* [Work to be completed] Determine the number of lines below that contain "will". Write nothing but that number.

(Stored data entries)
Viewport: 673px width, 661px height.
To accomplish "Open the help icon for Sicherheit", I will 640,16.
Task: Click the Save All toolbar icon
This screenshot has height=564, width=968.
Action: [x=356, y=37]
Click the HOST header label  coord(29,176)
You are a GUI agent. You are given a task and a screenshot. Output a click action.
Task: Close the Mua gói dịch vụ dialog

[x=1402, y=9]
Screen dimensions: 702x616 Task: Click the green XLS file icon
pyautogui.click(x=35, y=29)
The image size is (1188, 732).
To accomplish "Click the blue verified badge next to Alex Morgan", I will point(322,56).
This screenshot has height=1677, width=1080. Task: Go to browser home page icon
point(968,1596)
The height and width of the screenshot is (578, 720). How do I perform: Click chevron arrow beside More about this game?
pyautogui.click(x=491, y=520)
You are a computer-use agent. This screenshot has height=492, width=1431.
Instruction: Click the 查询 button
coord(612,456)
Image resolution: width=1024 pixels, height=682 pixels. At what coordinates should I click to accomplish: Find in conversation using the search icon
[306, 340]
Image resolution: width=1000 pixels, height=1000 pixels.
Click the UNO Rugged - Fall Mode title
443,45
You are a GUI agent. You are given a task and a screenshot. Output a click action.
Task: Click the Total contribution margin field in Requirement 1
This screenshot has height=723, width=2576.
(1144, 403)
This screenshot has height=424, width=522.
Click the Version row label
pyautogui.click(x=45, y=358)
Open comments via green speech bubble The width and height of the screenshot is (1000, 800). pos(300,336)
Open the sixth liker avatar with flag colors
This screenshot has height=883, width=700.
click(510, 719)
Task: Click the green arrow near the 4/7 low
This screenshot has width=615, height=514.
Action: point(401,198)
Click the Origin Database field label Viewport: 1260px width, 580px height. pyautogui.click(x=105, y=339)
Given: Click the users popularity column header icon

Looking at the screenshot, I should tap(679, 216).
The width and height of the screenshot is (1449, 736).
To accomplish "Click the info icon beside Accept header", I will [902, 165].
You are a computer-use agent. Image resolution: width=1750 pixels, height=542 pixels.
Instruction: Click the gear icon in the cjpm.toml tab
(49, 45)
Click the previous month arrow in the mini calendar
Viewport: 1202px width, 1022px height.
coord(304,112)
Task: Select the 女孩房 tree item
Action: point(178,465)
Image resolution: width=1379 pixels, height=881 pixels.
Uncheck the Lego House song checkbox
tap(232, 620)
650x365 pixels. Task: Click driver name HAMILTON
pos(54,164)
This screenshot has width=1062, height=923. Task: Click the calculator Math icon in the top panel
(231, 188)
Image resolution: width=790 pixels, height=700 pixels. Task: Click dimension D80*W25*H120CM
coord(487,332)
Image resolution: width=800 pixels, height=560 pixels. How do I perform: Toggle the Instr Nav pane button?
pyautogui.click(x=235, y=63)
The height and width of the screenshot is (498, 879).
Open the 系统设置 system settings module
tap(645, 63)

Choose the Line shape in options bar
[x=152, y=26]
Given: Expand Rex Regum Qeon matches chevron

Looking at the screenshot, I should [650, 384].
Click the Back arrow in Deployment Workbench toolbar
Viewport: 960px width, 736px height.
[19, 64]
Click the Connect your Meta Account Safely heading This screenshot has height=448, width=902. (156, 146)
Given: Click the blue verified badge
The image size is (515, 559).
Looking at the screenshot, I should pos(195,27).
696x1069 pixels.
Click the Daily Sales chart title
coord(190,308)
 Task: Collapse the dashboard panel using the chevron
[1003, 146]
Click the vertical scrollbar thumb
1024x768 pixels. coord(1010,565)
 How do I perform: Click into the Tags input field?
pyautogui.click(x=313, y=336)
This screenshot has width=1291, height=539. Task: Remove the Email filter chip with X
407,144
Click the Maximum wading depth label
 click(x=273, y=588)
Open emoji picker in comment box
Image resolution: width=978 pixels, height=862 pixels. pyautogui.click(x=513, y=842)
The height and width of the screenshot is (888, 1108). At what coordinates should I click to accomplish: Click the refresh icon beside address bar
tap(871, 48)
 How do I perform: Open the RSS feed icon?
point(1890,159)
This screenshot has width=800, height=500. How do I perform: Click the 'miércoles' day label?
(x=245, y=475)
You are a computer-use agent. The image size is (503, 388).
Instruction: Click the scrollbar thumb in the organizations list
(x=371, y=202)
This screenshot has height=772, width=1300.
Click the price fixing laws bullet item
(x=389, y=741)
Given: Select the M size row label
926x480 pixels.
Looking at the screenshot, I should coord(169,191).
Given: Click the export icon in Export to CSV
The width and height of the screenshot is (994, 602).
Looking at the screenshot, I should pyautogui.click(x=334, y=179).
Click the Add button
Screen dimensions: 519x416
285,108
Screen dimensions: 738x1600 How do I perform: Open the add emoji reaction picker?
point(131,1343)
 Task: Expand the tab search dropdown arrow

* [Solution below] 3